*** Opening Input data ***

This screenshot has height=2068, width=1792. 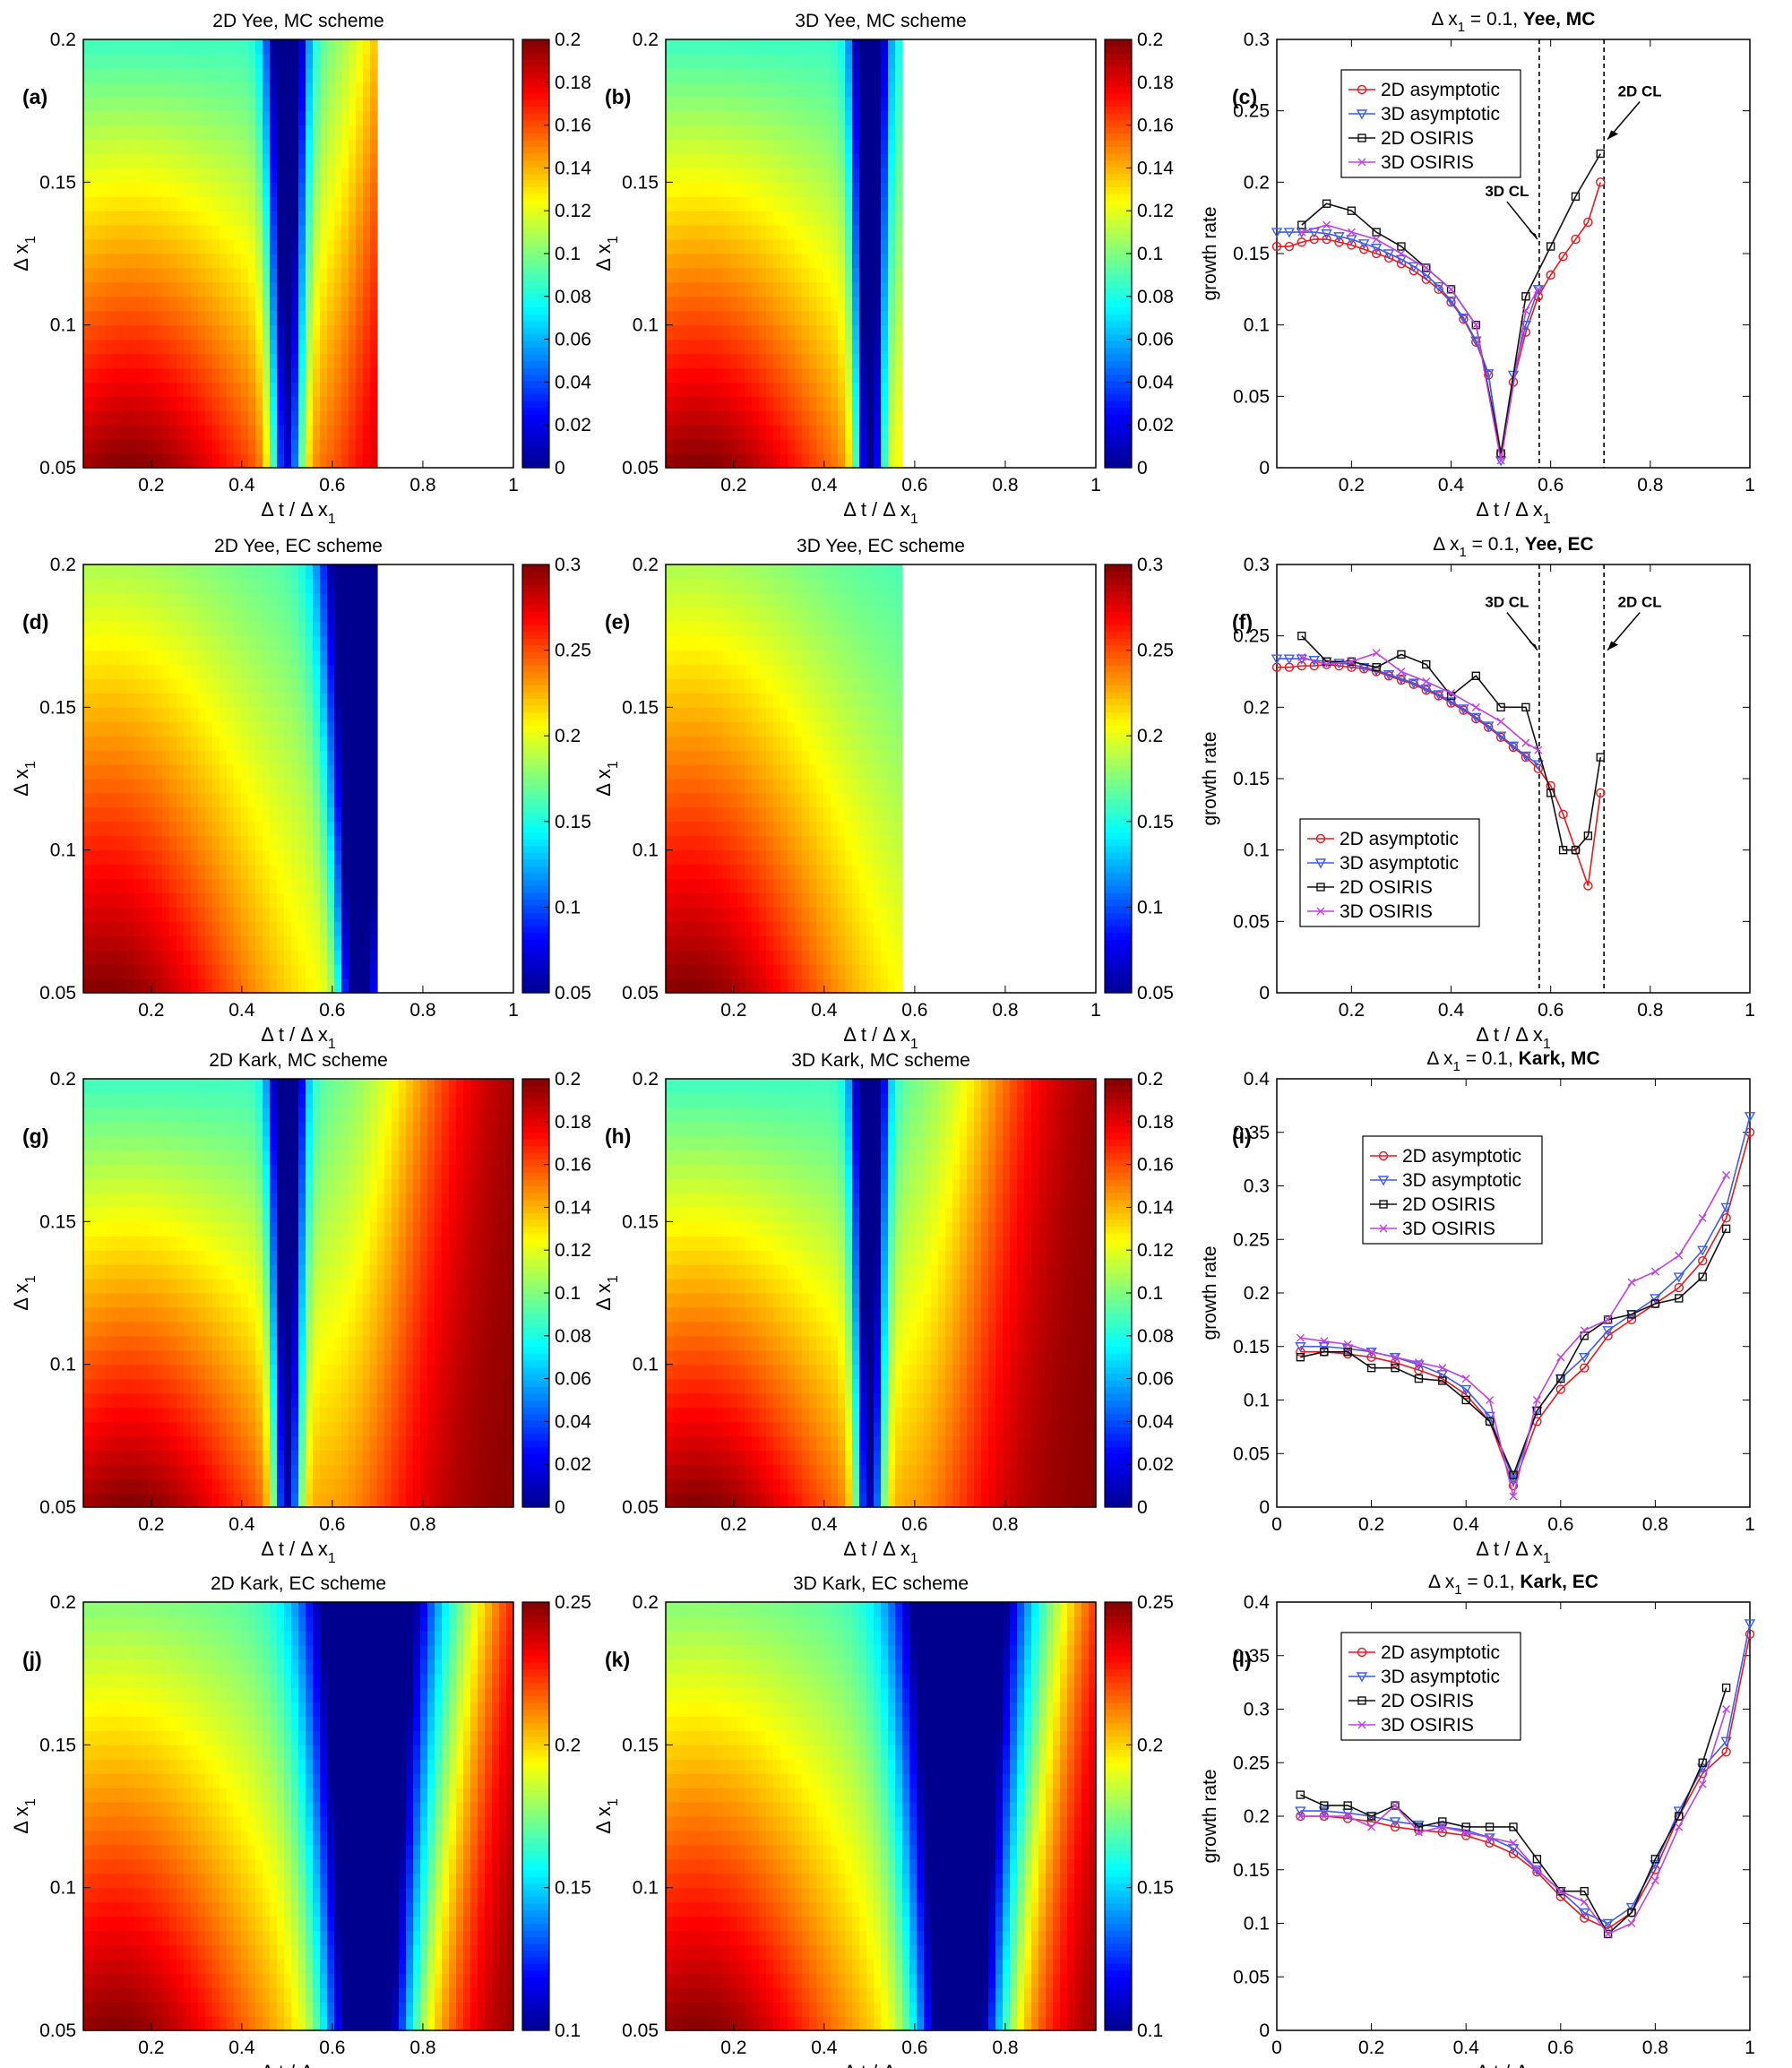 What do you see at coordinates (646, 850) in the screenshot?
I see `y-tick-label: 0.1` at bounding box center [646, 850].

*** Closing Input data ***
*** Opening Input data ***

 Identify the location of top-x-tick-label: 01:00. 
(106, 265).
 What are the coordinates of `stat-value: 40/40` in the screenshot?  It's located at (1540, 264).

*** Closing Input data ***

**About this task**
Rewrite the entries from the line with "Identify the location" up to and including the line with "What are the", putting "position" in place of "coordinates" and leaving everything else the same.

**Written answer**
 Identify the location of top-x-tick-label: 01:00. 
(106, 265).
 What are the position of `stat-value: 40/40` in the screenshot?  It's located at (1540, 264).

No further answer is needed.